El presidente Iván Duque consiguió en la cumbre ambiental de Glasgow una serie de donaciones que suman, más o menos, 35 millones de dólares para respaldar la lucha del país contra la deforestación. Se trata, por supuesto, de acabar con semejante ruina en los nueve años que quedan de esta década: porque darle fin a semejante mal es, como se ha demostrado hasta el cansancio con cifras y proyecciones en la mano, sumamente importante para detener la debacle de nuestras tierras. Pero, como han señalado varios medios, entre ellos International Crisis Group, la buena noticia de los fondos ganados a pulso está a punto de chocarse con un muro innegable: la realidad de los bosques talados día tras día por los grupos armados.
Se sabe que, luego del desarme y la desmovilización de las Farc, no ha dejado de crecer la deforestación. Es claro que las organizaciones ilegales se han dedicado a tumbar árboles –a arruinar la selva colombiana como nunca antes– para imponer su ganadería, su minería, su agricultura, su cultivo de coca.
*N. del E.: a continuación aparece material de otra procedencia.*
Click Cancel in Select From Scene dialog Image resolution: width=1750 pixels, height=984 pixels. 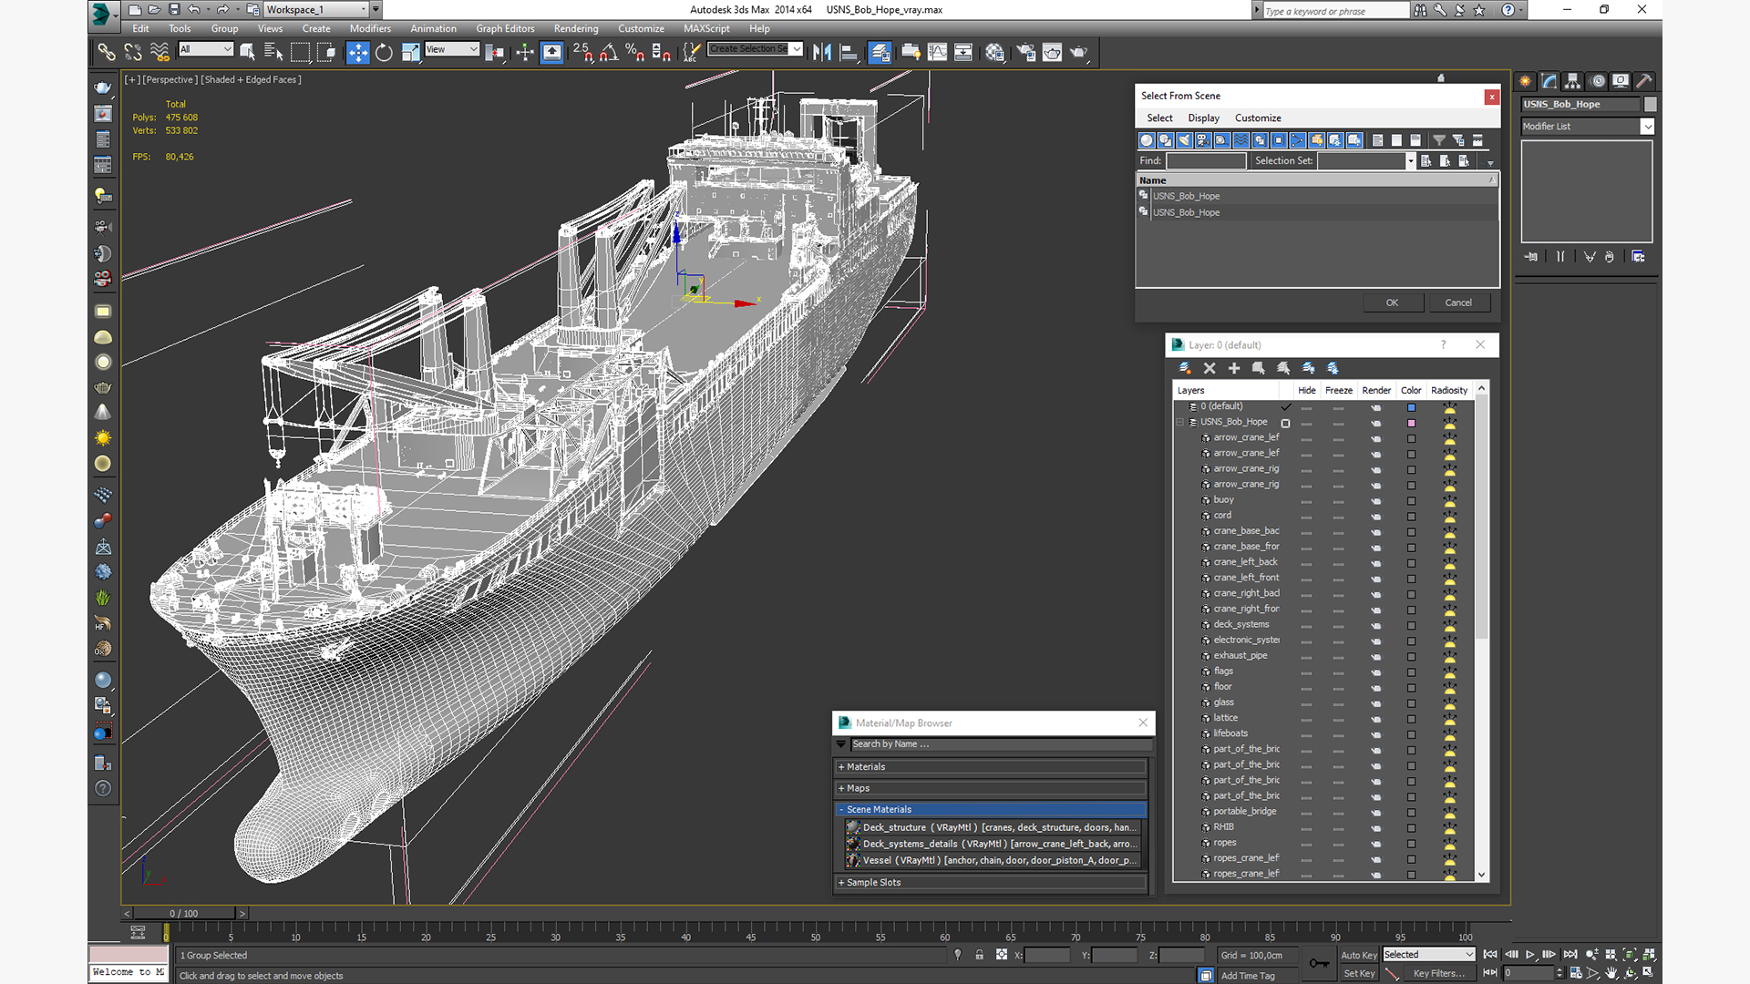pos(1458,302)
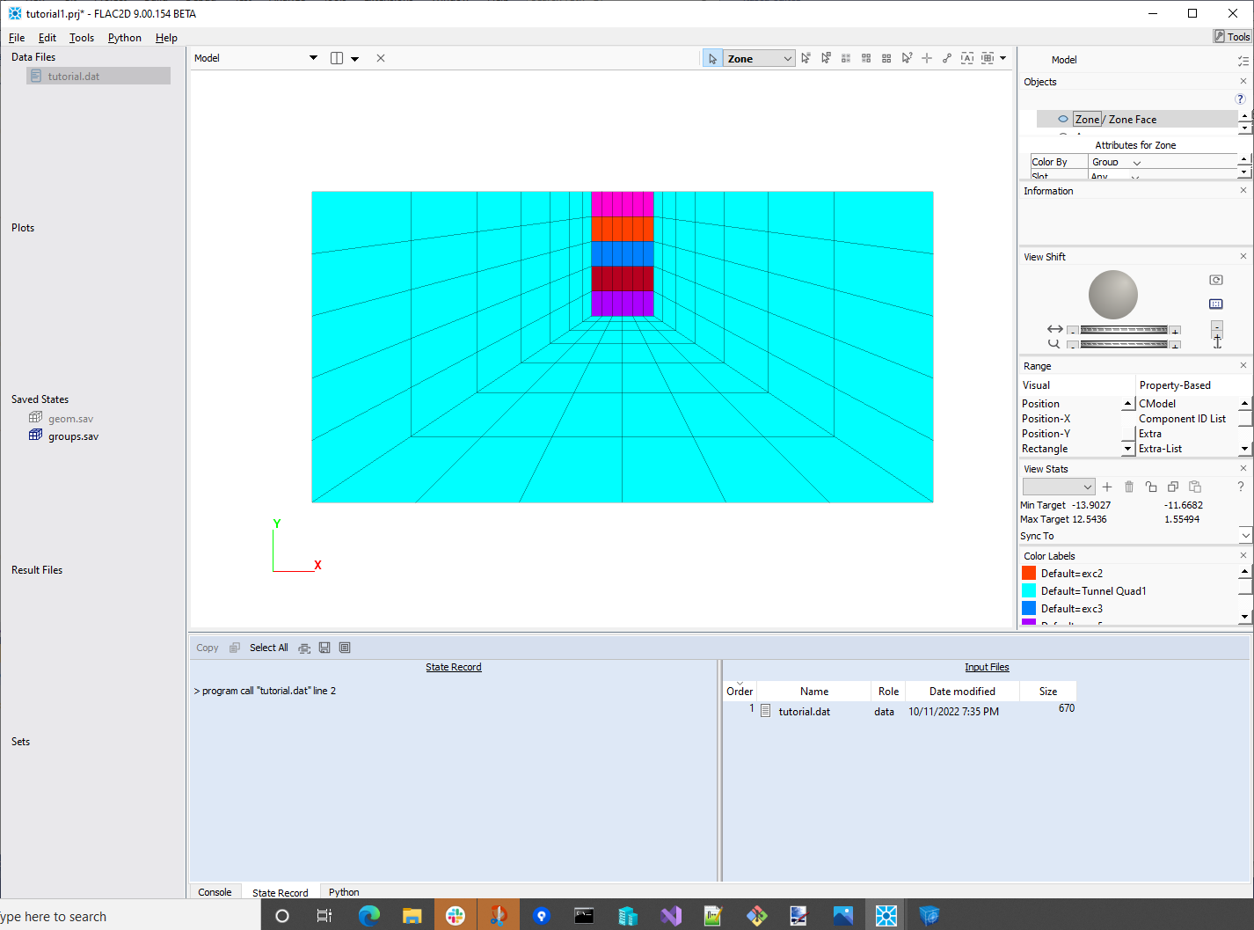Switch to the Console tab
This screenshot has height=930, width=1254.
click(215, 892)
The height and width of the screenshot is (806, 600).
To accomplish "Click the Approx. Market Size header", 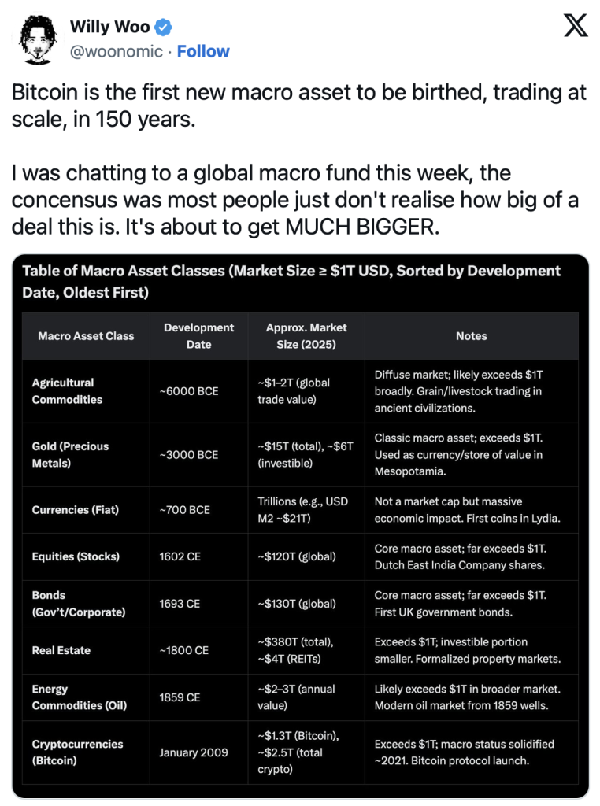I will 306,335.
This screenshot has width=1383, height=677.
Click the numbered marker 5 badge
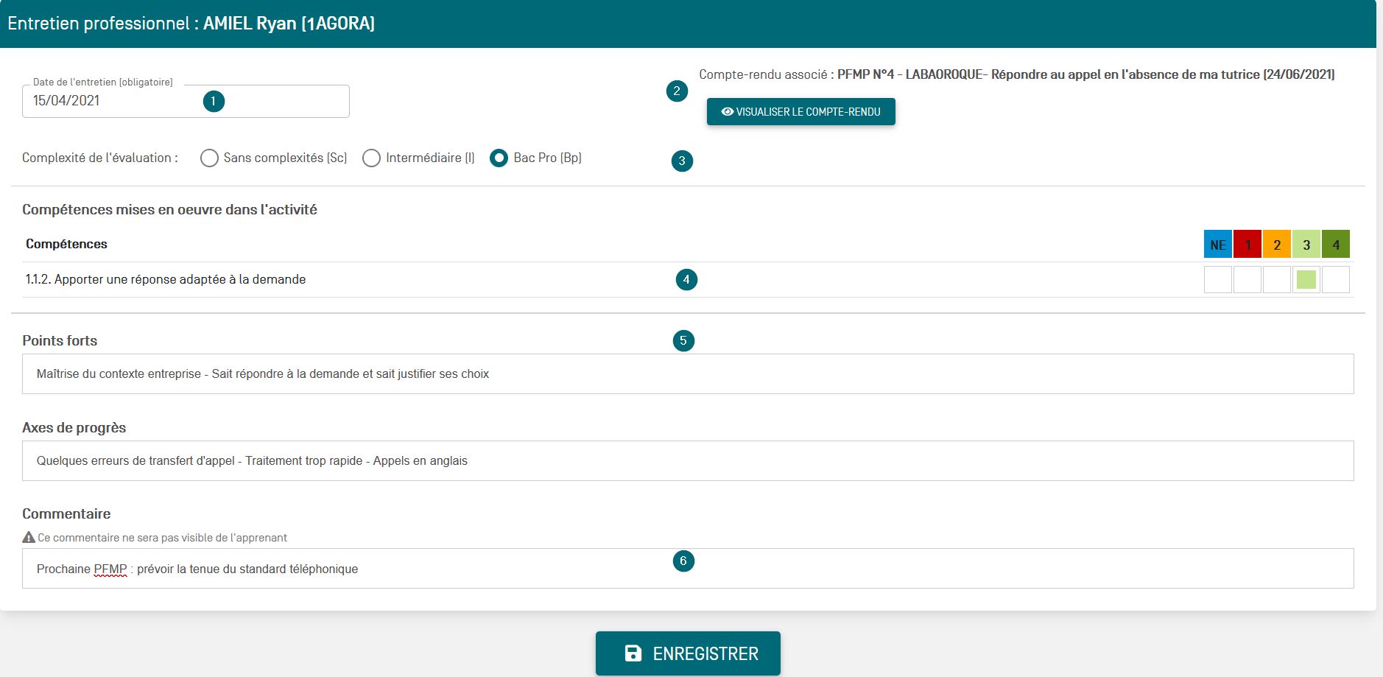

No cabe duda de que al terrible problema ambiental hay que sumarle, en el caso de Colombia, el círculo vicioso que va y viene de la tala a la violencia: cuanto más se enriquecen los criminales, más difícil se vuelve vigilar el territorio y protegerles la vida a los líderes que defienden los derechos de todos a permanecer en sus tierras.
Esos 35 millones de dólares son, sin duda, un espaldarazo a los sostenidos esfuerzos de estos años, pero hay que apoyar una gestión eficiente y solidaria que siga conduciéndonos del dicho al hecho: una política seria que encare la desoladora realidad social que es la causa y también la consecuencia de la explotación inescrupulosa del territorio, denuncie a las fuerzas económicas detrás de la catástrofe ambiental, ponga en marcha un sistema participativo para la protección de nuestros recursos naturales e insista en implementar los compromisos de tierras del acuerdo de paz.